Momentos depois, a delegação brasileira pediu um direito de resposta e questionou o relator. "O Brasil lamenta que algumas recomendações e comentários por parte do relator não leva plenamente em consideração o padrão de conduta profissional que os mandatos devem observar", criticou. De acordo com o Itamaraty, uma resposta mais completa diante das críticas do relator, porém, apenas será dada "no momento apropriado, em 2023".

O Brasil voltou a garantir o compromisso de todos os órgãos nacionais para organizar eleições em outubro de 2022 de forma "livre, justa e transparente, de acordo com nossa Constituição e obrigações internacionais".

Governo elevou tom

Na última terça-feira, o governo também insistiu em rebater as preocupações internacionais sobre a eleição no país. "Reafirmamos o compromisso mais firme com a organização de eleições livres, justas, transparentes e seguras para todos, conforme prevê nossa Constituição e nossas obrigações internacionais", afirmou o embaixador do Brasil na ONU, Tovar Nunes.

Mas ele elevou o tom, num gesto que foi interpretado como uma mensagem para a ONU de que o governo se recusa a aceitar os comentários tecidos sobre a eleição.

"Agora, se há algo que estamos de acordo é que não exista espaço para inferência de nenhum lugar. Nesse importante momento para a democracia no Brasil, estamos amparados pela independência e autonomia de nossas instituições e no marco constitucional da separação dos poderes", completou o embaixador.

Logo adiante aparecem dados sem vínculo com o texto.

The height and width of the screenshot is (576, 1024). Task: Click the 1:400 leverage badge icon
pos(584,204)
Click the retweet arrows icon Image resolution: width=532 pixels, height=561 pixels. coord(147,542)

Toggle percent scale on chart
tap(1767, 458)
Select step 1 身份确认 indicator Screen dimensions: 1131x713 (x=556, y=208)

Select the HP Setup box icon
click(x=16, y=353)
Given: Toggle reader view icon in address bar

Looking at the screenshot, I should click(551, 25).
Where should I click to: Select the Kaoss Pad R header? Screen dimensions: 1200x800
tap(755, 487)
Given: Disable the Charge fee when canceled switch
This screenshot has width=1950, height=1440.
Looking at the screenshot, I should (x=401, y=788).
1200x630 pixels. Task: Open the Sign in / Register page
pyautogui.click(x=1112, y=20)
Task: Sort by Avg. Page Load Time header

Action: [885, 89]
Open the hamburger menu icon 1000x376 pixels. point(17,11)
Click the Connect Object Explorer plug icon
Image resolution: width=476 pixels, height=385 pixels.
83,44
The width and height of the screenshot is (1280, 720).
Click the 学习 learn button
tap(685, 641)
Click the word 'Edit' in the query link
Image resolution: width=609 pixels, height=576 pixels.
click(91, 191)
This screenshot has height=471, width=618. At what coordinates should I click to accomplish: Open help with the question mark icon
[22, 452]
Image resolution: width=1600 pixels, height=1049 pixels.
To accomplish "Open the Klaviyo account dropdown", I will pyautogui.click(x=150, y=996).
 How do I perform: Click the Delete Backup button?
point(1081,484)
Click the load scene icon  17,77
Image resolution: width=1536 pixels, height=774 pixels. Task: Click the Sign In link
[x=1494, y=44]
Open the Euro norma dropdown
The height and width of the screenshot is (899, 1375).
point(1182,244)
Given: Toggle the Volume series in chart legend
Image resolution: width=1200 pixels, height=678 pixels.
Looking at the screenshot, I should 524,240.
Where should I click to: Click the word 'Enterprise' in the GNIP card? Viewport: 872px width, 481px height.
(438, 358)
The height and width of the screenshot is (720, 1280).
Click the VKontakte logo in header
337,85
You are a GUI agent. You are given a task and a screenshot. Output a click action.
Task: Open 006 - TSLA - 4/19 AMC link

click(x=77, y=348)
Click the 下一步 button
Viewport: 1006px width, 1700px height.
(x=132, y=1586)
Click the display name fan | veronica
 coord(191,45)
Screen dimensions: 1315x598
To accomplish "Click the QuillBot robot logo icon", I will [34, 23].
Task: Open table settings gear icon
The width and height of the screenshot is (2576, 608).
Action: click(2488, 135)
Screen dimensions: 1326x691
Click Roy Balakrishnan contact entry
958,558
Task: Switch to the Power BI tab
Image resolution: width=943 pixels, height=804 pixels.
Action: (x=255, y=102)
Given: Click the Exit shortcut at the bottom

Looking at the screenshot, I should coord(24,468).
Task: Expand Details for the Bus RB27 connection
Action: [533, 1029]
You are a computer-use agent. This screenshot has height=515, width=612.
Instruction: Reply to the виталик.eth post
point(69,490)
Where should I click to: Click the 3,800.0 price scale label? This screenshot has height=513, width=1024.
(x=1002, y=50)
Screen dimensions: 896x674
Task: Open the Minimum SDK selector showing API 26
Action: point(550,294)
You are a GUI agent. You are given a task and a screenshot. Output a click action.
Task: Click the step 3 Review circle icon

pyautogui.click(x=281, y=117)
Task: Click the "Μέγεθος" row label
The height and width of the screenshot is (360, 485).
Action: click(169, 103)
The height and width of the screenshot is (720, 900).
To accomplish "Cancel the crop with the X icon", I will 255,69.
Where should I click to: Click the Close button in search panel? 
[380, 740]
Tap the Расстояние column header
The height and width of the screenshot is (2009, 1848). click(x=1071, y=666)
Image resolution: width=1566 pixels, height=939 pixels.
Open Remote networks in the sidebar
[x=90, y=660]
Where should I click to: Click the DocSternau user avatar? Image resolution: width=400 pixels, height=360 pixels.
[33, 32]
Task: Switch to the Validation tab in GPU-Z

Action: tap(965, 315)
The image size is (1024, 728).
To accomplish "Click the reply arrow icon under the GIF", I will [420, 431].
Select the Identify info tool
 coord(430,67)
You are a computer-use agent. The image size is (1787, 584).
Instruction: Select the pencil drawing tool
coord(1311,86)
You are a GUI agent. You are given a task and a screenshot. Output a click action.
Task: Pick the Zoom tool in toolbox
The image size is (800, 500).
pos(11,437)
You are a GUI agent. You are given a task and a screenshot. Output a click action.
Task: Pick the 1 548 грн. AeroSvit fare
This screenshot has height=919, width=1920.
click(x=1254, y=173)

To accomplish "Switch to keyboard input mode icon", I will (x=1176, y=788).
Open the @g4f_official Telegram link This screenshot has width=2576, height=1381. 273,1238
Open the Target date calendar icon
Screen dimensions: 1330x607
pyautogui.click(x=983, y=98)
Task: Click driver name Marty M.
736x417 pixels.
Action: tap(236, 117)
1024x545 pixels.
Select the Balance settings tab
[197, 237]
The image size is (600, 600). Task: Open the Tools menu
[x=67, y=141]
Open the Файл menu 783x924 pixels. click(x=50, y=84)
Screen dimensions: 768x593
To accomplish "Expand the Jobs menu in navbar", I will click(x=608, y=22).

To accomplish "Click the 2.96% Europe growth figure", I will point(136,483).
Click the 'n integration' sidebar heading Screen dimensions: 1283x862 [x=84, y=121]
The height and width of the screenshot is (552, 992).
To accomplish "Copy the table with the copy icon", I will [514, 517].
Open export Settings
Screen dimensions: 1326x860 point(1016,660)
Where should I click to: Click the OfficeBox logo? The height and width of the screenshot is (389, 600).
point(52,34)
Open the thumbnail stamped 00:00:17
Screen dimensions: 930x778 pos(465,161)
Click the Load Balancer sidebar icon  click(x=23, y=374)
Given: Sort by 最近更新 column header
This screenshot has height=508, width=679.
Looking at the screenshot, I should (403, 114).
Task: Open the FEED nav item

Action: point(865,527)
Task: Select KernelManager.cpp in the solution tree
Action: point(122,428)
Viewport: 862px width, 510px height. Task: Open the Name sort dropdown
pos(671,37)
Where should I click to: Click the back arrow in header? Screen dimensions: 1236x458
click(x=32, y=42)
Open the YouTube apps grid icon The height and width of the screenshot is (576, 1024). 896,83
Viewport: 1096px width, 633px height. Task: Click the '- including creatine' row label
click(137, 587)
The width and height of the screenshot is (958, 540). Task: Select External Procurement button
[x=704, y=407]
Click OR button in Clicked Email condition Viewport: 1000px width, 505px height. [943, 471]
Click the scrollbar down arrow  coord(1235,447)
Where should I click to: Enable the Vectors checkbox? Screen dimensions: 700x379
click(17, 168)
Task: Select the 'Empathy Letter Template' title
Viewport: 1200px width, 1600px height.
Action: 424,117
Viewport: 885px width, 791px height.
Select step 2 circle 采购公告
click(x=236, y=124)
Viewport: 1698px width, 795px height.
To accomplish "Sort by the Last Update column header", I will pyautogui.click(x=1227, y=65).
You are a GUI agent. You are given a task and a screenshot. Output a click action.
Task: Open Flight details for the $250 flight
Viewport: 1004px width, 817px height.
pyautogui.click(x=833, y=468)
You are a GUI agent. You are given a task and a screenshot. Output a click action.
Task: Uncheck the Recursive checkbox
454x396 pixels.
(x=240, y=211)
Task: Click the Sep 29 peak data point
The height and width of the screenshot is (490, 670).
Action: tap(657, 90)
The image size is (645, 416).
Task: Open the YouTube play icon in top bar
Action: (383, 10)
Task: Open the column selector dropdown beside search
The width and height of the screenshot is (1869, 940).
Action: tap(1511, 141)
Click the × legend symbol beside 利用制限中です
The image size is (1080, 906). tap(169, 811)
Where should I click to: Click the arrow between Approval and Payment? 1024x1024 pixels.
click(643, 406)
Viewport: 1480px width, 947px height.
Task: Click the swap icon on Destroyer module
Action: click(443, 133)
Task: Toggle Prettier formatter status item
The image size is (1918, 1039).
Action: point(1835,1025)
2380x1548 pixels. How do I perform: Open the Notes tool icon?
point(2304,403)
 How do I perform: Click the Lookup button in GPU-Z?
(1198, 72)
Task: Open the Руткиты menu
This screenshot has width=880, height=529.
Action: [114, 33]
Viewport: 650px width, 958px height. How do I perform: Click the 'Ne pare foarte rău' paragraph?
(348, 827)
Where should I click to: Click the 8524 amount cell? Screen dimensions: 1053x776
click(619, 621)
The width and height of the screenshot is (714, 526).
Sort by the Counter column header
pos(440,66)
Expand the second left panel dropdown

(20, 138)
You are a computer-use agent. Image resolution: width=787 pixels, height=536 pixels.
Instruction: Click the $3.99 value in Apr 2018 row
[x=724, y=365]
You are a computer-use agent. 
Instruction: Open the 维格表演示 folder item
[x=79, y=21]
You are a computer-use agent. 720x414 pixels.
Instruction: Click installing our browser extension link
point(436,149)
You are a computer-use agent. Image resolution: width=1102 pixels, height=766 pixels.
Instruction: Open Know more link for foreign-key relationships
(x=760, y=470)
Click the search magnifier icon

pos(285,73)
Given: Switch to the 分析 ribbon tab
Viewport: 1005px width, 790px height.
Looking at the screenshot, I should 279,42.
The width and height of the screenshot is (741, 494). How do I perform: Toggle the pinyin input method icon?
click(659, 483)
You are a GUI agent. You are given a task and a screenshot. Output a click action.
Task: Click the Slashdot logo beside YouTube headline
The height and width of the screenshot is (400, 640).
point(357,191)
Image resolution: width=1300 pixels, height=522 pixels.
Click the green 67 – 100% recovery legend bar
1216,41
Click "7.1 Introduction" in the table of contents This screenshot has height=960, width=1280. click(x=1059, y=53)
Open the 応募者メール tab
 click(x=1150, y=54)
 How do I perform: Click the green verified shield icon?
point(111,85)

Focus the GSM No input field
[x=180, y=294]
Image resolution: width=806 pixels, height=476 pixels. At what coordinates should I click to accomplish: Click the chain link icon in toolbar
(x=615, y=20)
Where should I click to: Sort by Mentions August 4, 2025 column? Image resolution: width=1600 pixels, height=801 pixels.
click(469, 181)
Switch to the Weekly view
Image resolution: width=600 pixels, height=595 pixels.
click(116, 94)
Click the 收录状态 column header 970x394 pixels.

Um dia antes, num ato poucas vezes visto em relação ao Brasil, a alta comissária da ONU para Direitos Humanos, Michelle Bachelet, cobrou independência das instituições nacionais em um ano de eleição, fez um apelo por um processo "democrático", "sem interferência" e alertou para a violência contra mulheres, negros e representantes do movimento LGBTI+ que concorram ao pleito, em outubro.

Bachelet incluiu o Brasil em seu informe sobre situações que preocupam a entidade e que foi apresentado ao Conselho de Direitos Humanos das Nações Unidas, em Genebra.

Duas horas depois de fazer seu discurso, em uma coletiva de imprensa, Bachelet aumentou o tom da cobrança ao ser questionada sobre o Brasil. "Em outubro vocês têm eleições. E peço a todas as partes do mundo que as eleições sejam justas, transparentes e que as pessoas possam participar livremente", disse. "Será um momento democrático muito importante e não deve haver interferência de nenhuma parte para que o processo democrático possa ser atingido", insistiu.

Bachelet, ex-presidente do Chile e que se chocou com o presidente Jair Bolsonaro desde 2019, escolheu fazer o alerta sobre as eleições em seu último discurso diante do órgão internacional. Ela anunciou na mesma reunião que não continuará no cargo máximo de direitos humanos da ONU, depois de quatro anos no posto.

Ela também fez uma cobrança sobre as instituições, ainda que não tenha citado textualmente o nome de Jair Bolsonaro e seus ataques contra o Judiciário e as instâncias responsáveis pelas eleições. "Apelo às autoridades para que garantam o respeito aos direitos fundamentais e instituições independentes", completou Bachelet.